そのため、最初に意味をはっきり整理しておくことが大切です。
今回の配列では次の通りです。
| 添字 | 意味 |
|---|---|
| i | 店員番号 |
| j | 日にち番号 |
| sales[i][j] | i番目の店員のj日目の販売数 |
この対応が頭に入っていると、ループの意味も自然に読めるようになります。
たとえば、
sales[i][j]を見たら、
「i番目の店員の、j日目の販売数」
と読めるようにしておくと理解がぐっと楽になります。
二重ループを読むコツ
二重ループは慣れないうちは少し複雑に見えますが、次の順番で読むと理解しやすいです。
1つ目のコツは、外側のループが何を固定しているかを見ること
for (int i = 0; i < STAFF_COUNT; i++)なら、店員を1人ずつ固定しています。
for (int j = 0; j < DAY_COUNT; j++)なら、日を1日ずつ固定しています。
2つ目のコツは、内側のループが何を動かしているかを見ること
外側で店員を固定して、内側で日を動かしているなら、各店員の1日目から4日目までを順に処理しています。
外側で日を固定して、内側で店員を動かしているなら、その日の全店員の値を順に処理しています。
3つ目のコツは、何に足し込んでいるかを見ること
staff_totals[i] += sales[i][j];なら、店員ごとの合計に足し込んでいます。
day_totals[j] += sales[i][j];なら、日ごとの合計に足し込んでいます。

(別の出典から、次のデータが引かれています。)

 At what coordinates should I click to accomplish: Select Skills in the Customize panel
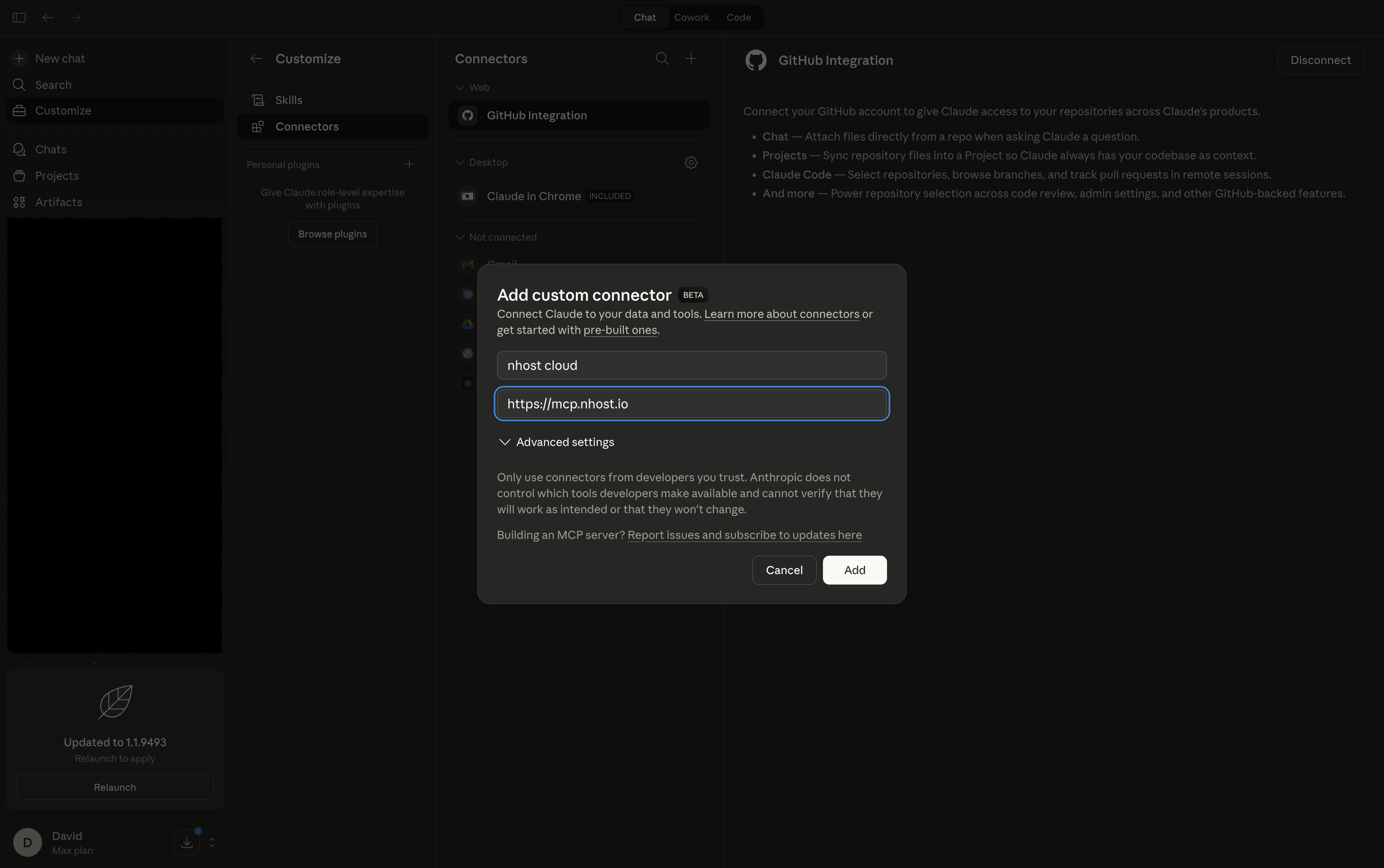pos(288,99)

この3つを意識すると、二重ループの読み取りがかなりしやすくなります。
図でイメージすると理解しやすい

この学習で身につけたいこと
今回の内容で特に身につけておきたいのは、次の3点です。
| 身につけたいこと | 内容 |
|---|---|
| 2次元配列の見方 | 行と列でデータを管理する考え方 |
| 二重ループの使い方 | 外側と内側のループで全要素を順番に処理する方法 |
| 集計の向きの違い | 行ごとの集計と列ごとの集計を切り替える考え方 |
2次元配列は最初こそ少し複雑に感じますが、表をそのままプログラムで扱える便利な仕組みです。
そして、その表を自在に処理するための基本が二重ループです。
今回のように、まずは「行ごとに見る」「列ごとに見る」という2つの見方をしっかり押さえておくと、この先の表計算的な処理や、少し複雑なデータ処理にもつながっていきます。